Vedikkettu is a 2023 Indian Malayalam-language film directed by Vishnu Unnikrishnan and Bibin George and produced under Sree Gokulam Movies. It features Vishnu Unnikrishnan, Bibin George, Aishwarya Anil Kumar, Samad Sulaiman as the main leads. The film was released on 3 February 2023 in theatres and streaming on the OTT ZEE5 from 16 April 2023. The film received mixed reviews from critics and audiences alike, although the performances of Vishnu Unnikrishnan and Bibin George were praised.

== Cast ==
- Vishnu Unnikrishnan as Shibuttan
- Bibin George as Chitheresh
- Aishwarya Anil Kumar as Shimily
- Samad Sulaiman as Suni
- Reghunath Paleri as Doctor (cameo appearance)
- Rithin Roy as Ambady
- Dhipu N Babu as Deepu
- Sivadas Marampally as Brother

== Production ==
The Trailer of the film was released in January 2023. Later the production team announced the release date 3 February 2023.

==Music==
===Track listing===

| No. | Title | Singer(s) | Length |
|---|---|---|---|
| 1. | "Adana Kandalum" | Shibu Pularkazhcha, Amal Jose | 3:24 |
| Total length: |  |  | 3:24 |

== Reception ==
The film was released 3 February 2023 in theatres. A critic from Firstpost noted that "The conversation has zero link to the rest of Vedikkettu" and gave 0.5 rating out of 5. Vignesh Madhu of The Indian Express stated that " As the end credits roll, we learn that a real-life incident inspired the film. One cannot think but wonder how the writer-director duo made such a plot out of it. Commendable indeed." and gave 3.5 rating out of 5. Shilpa S critic of OTTplay wrote that "Writer-directors Vishnu Unnikrishnan and Bibin George have certainly delivered an entertaining watch in the form of Vedikettu.
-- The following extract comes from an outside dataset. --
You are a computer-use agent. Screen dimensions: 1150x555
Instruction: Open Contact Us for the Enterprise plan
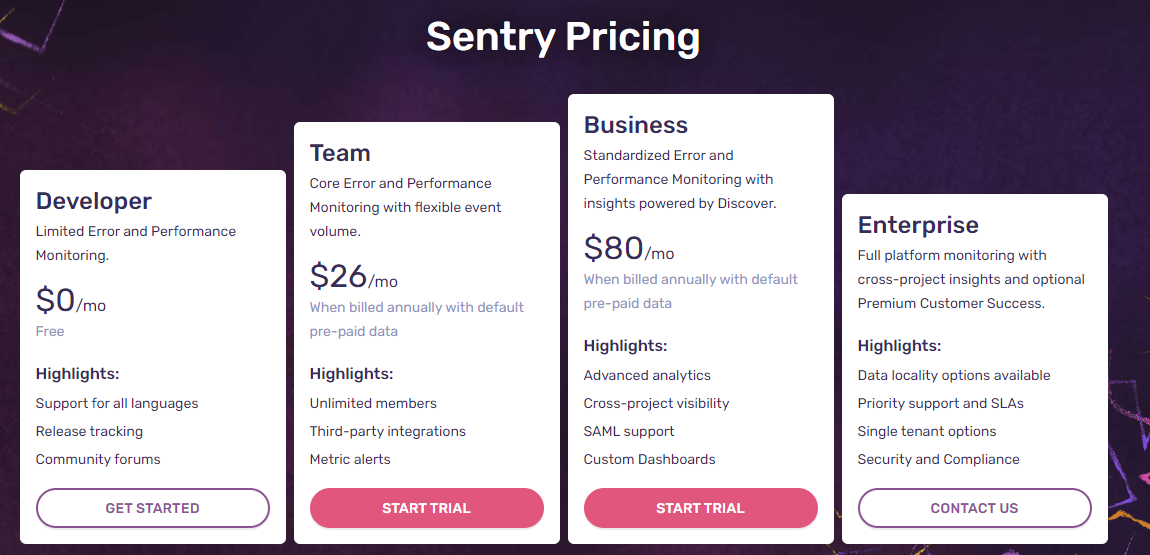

However, the entertainment and intrigue the first half offers is something the second half fails to provide, with the latter being plagued by a sluggish pace, predictability in its story and convoluted writing." and gave 3 out of 5 ratings. ManoramaOnline and IndianExpress.com critic gave mixed reviews.